Vorsichtshalber öfter den Blutdruck messen

Bei wärmeren Temperaturen sollten Herzpatienten ihre Medikamente stets im Blick behalten. Dies gelte insbesondere für blutdrucksende Arzneimittel, so Prof. Schunkert. Der medizinische Hintergrund: Gerade Patienten mit einer Herzmuskelschwäche nehmen in der Regel Medikamente ein, die ihr Herz entlasten sollen. Dies geschieht zum Teil durch eine Blutdrucksenkung, etwa durch entwässernde Medikamente wie Diuretika. „Wenn zur Wirkung der Medikamente auch noch große Hitze und ein damit verbundener Flüssigkeitsverlust eintreten, dann kann es sein, dass der Blutdruck zu stark abfällt. Die Kombination dieser Faktoren kann zu einer überschießenden Reaktion des Kreislaufsystems führen“, weiß der Kardiologe. Sein Tipp: gerade bei Hitze öfter mal den Blutdruck messen bzw. kontrollieren. Falls der Blutdruck unter einen Wert von 100 mmHg (systolisch) fällt, ist die Rücksprache mit einem Arzt ratsam. Umgekehrt kann der Blutdruck auch stark ansteigen, weil der Körper durch die Hitze unter großen Stress gerät.

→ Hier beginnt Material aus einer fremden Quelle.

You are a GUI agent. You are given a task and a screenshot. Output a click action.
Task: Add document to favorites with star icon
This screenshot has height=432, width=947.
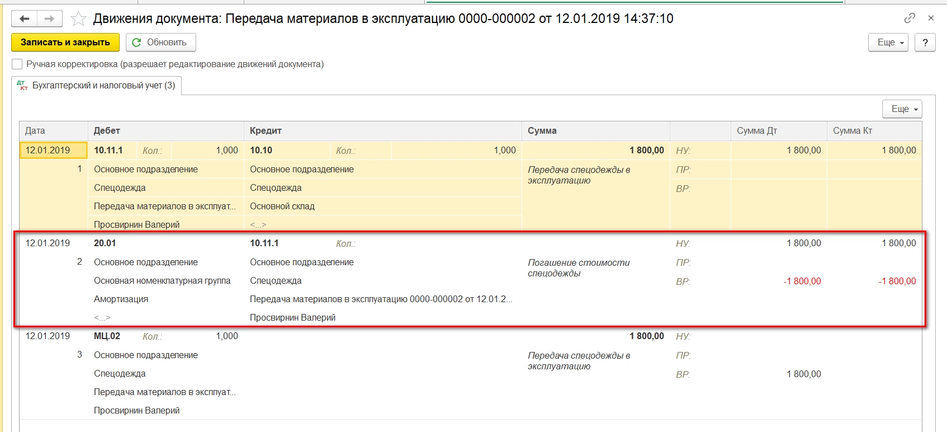click(x=78, y=19)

Diese Beschwerden sprechen gegen Reisen

In manchen Fällen sollten Herzpatienten auf eine Urlaubsreise verzichten. Besonders dann, wenn sie unter folgenden Erkrankungen bzw. Symptomen leiden, warnt Prof. Schunkert: Vorsicht bei Angina pectoris, der sogenannten Brustenge bei geringen Belastungen, wie etwa Treppensteigen. Auch Personen, die Luftnot bei geringer Belastung wie Gehen zu ebener Erde spüren, sollten von anstrengenden Fernreisen lieber Abstand nehmen. Gleiches gilt auch bei zunehmenden Ödemen, wie man Wassereinlagerungen bezeichnet. Vorsichtig sollten auch Menschen sein, die unter wiederholtem Schwindel oderplötzlichen Bewusstlosigkeiten, sogenannten Synkopen, leiden.